● **What you need to do**
The answer must consist solely of the line that contains "Toggle the Participants" and all subsequent lines of the data, each reproduced exactly.

----- Records shown

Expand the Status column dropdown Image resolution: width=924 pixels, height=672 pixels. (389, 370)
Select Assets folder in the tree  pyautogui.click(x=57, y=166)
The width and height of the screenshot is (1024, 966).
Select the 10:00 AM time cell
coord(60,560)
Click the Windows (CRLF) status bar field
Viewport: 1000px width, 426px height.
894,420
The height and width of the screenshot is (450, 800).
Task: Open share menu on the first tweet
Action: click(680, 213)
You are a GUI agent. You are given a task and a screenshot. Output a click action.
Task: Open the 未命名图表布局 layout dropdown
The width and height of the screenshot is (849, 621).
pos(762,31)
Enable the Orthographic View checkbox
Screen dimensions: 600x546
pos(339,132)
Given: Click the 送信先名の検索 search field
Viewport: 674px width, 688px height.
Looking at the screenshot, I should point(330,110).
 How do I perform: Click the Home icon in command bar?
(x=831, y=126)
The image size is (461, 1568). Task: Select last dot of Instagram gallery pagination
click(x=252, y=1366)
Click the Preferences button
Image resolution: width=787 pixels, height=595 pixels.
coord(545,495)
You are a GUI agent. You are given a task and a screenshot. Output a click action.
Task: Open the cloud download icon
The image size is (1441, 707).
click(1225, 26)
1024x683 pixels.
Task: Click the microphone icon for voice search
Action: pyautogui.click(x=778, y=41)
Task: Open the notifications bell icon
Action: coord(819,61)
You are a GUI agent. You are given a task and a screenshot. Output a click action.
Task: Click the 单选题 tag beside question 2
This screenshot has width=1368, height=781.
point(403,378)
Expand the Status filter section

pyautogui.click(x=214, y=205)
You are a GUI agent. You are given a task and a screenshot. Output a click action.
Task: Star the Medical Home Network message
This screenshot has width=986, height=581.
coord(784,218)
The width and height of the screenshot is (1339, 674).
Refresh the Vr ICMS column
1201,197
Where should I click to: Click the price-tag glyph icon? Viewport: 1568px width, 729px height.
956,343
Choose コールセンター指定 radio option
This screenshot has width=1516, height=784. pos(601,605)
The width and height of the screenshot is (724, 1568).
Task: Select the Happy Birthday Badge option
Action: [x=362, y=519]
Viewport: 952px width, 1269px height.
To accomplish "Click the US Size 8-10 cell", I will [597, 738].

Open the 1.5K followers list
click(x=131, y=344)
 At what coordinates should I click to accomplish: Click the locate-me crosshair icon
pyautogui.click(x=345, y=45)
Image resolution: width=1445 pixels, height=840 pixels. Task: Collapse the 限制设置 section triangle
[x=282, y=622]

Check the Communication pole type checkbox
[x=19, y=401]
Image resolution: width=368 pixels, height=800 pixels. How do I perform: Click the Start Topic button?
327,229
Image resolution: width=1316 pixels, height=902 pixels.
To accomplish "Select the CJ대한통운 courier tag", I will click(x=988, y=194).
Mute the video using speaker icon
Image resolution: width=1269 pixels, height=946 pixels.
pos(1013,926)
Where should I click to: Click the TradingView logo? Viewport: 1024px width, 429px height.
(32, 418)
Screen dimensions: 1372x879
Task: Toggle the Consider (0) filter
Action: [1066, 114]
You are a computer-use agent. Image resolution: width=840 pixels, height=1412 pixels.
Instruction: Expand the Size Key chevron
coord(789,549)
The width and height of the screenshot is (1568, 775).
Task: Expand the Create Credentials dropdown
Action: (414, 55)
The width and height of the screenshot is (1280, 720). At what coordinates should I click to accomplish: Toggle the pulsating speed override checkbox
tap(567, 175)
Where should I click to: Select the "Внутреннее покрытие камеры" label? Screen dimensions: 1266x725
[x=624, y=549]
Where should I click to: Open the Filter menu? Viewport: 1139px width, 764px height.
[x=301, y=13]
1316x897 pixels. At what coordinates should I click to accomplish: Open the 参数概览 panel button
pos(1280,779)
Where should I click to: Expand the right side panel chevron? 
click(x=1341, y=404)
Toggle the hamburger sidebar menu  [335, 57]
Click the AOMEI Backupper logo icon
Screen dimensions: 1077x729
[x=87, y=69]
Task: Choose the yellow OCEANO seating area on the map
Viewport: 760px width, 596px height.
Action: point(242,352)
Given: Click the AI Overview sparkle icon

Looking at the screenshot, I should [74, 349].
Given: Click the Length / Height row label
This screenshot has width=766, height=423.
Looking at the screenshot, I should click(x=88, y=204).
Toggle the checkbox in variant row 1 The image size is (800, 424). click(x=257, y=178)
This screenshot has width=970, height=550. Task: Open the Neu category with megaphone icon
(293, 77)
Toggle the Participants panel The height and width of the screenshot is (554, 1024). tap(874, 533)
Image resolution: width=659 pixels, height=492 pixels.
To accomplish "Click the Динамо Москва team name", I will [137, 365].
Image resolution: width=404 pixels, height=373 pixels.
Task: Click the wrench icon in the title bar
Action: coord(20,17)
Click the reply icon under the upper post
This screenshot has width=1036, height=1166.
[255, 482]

----------

● **Result below**
Toggle the Participants panel The height and width of the screenshot is (554, 1024). tap(874, 533)
Image resolution: width=659 pixels, height=492 pixels.
To accomplish "Click the Динамо Москва team name", I will [137, 365].
Image resolution: width=404 pixels, height=373 pixels.
Task: Click the wrench icon in the title bar
Action: coord(20,17)
Click the reply icon under the upper post
This screenshot has width=1036, height=1166.
[255, 482]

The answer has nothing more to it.